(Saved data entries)
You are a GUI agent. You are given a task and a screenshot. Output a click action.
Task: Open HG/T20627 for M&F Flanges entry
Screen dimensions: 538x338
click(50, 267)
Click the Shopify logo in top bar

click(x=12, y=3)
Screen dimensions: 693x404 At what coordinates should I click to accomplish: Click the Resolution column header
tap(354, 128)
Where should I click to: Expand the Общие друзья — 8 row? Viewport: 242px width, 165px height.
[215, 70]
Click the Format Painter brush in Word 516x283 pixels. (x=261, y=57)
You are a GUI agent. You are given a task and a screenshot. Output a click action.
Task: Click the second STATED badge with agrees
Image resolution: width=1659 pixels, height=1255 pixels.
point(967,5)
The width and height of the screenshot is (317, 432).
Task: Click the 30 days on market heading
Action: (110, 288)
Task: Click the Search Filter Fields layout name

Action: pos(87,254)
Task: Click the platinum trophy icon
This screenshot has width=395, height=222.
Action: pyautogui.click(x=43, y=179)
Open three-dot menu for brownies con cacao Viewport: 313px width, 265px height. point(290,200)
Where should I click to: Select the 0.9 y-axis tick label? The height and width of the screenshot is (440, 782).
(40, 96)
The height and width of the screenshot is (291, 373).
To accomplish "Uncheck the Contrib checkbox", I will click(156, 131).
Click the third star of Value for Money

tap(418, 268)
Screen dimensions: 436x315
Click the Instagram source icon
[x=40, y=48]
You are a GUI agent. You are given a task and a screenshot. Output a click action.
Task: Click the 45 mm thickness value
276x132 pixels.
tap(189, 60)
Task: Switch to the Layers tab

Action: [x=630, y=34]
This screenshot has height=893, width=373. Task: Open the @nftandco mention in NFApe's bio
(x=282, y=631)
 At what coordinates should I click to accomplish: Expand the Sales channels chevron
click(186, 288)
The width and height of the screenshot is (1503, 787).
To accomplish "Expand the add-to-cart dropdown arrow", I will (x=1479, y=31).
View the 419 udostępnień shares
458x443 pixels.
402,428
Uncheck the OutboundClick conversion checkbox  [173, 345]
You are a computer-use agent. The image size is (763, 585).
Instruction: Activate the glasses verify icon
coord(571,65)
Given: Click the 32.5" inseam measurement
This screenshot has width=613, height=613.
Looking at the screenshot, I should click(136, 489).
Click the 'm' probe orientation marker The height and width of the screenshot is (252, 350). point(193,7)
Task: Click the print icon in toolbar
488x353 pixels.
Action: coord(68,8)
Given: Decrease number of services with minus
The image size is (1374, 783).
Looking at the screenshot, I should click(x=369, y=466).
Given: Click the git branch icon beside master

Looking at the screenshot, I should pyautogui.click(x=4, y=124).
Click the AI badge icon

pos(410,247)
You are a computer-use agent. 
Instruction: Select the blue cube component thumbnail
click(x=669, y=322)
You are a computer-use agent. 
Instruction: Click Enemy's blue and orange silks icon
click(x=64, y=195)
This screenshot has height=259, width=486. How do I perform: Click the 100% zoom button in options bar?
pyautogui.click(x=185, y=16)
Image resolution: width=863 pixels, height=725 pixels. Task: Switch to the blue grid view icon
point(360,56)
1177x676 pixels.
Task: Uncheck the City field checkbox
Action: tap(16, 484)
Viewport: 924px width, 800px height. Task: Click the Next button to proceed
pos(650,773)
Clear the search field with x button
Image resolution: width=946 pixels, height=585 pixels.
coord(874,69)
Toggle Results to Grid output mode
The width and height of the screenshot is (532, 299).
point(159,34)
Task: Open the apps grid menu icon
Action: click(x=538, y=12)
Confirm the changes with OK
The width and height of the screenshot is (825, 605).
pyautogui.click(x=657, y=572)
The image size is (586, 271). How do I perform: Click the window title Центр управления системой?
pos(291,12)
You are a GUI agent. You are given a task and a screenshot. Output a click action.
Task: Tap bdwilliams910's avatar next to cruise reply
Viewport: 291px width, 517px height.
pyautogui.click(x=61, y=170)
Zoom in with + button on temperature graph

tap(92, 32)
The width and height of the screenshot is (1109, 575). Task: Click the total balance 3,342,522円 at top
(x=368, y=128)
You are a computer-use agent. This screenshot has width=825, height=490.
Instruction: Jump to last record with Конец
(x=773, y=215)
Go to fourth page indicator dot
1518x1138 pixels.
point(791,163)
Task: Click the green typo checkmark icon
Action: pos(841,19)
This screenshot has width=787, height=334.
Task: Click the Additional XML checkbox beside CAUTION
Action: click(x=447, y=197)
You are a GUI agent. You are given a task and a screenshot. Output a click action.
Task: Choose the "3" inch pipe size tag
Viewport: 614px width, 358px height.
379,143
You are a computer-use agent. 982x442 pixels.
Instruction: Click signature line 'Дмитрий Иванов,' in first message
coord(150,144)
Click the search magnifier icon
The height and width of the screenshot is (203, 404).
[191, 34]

> TASK DIRECTIONS:
Write out every line from the data above that includes "computer".

> THE ANSWER:
You are a computer-use agent. The image size is (763, 585).
You are a computer-use agent. 
You are a computer-use agent. 
You are a computer-use agent. This screenshot has width=825, height=490.
You are a computer-use agent. 982x442 pixels.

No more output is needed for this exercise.